*** ENTRIES SHOWN ***

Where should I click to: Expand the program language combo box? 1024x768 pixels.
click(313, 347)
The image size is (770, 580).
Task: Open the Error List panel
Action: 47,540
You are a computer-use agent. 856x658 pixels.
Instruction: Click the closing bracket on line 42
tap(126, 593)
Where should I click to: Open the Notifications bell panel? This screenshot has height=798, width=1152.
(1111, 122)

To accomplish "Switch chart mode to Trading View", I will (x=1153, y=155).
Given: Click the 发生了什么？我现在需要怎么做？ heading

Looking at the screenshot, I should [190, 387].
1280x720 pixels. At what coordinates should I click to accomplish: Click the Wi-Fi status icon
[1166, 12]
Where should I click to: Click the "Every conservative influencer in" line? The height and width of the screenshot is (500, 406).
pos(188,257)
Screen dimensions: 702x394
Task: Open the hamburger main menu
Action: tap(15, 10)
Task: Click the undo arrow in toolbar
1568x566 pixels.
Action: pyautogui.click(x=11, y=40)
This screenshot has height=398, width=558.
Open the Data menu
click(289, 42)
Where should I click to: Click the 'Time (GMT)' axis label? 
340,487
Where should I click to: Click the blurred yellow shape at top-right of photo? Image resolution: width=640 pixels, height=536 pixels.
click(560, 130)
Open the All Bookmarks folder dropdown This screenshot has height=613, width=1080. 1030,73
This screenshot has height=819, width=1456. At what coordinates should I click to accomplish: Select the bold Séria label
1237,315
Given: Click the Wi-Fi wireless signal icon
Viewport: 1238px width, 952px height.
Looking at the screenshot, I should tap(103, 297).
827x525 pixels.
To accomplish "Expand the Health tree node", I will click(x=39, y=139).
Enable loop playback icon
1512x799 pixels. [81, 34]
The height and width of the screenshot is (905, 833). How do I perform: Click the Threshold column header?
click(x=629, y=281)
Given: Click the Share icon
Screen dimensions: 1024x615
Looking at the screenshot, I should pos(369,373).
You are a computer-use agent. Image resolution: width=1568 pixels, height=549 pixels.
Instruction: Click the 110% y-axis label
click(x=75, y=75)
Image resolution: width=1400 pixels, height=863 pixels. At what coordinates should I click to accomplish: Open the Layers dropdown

*** End of ENTRIES SHOWN ***

TASK TO CARRY OUT: Transcribe the full set of records precisely.

TASK RESULT:
Where should I click to: Expand the program language combo box? 1024x768 pixels.
click(313, 347)
The image size is (770, 580).
Task: Open the Error List panel
Action: 47,540
You are a computer-use agent. 856x658 pixels.
Instruction: Click the closing bracket on line 42
tap(126, 593)
Where should I click to: Open the Notifications bell panel? This screenshot has height=798, width=1152.
(1111, 122)

To accomplish "Switch chart mode to Trading View", I will (x=1153, y=155).
Given: Click the 发生了什么？我现在需要怎么做？ heading

Looking at the screenshot, I should [190, 387].
1280x720 pixels. At what coordinates should I click to accomplish: Click the Wi-Fi status icon
[1166, 12]
Where should I click to: Click the "Every conservative influencer in" line? The height and width of the screenshot is (500, 406).
pos(188,257)
Screen dimensions: 702x394
Task: Open the hamburger main menu
Action: tap(15, 10)
Task: Click the undo arrow in toolbar
1568x566 pixels.
Action: pyautogui.click(x=11, y=40)
This screenshot has height=398, width=558.
Open the Data menu
click(289, 42)
Where should I click to: Click the 'Time (GMT)' axis label? 
340,487
Where should I click to: Click the blurred yellow shape at top-right of photo? Image resolution: width=640 pixels, height=536 pixels.
click(560, 130)
Open the All Bookmarks folder dropdown This screenshot has height=613, width=1080. 1030,73
This screenshot has height=819, width=1456. At what coordinates should I click to accomplish: Select the bold Séria label
1237,315
Given: Click the Wi-Fi wireless signal icon
Viewport: 1238px width, 952px height.
Looking at the screenshot, I should tap(103, 297).
827x525 pixels.
To accomplish "Expand the Health tree node", I will click(x=39, y=139).
Enable loop playback icon
1512x799 pixels. [81, 34]
The height and width of the screenshot is (905, 833). How do I perform: Click the Threshold column header?
click(x=629, y=281)
Given: Click the Share icon
Screen dimensions: 1024x615
Looking at the screenshot, I should pos(369,373).
You are a computer-use agent. Image resolution: width=1568 pixels, height=549 pixels.
Instruction: Click the 110% y-axis label
click(x=75, y=75)
Image resolution: width=1400 pixels, height=863 pixels. At what coordinates should I click to accomplish: Open the Layers dropdown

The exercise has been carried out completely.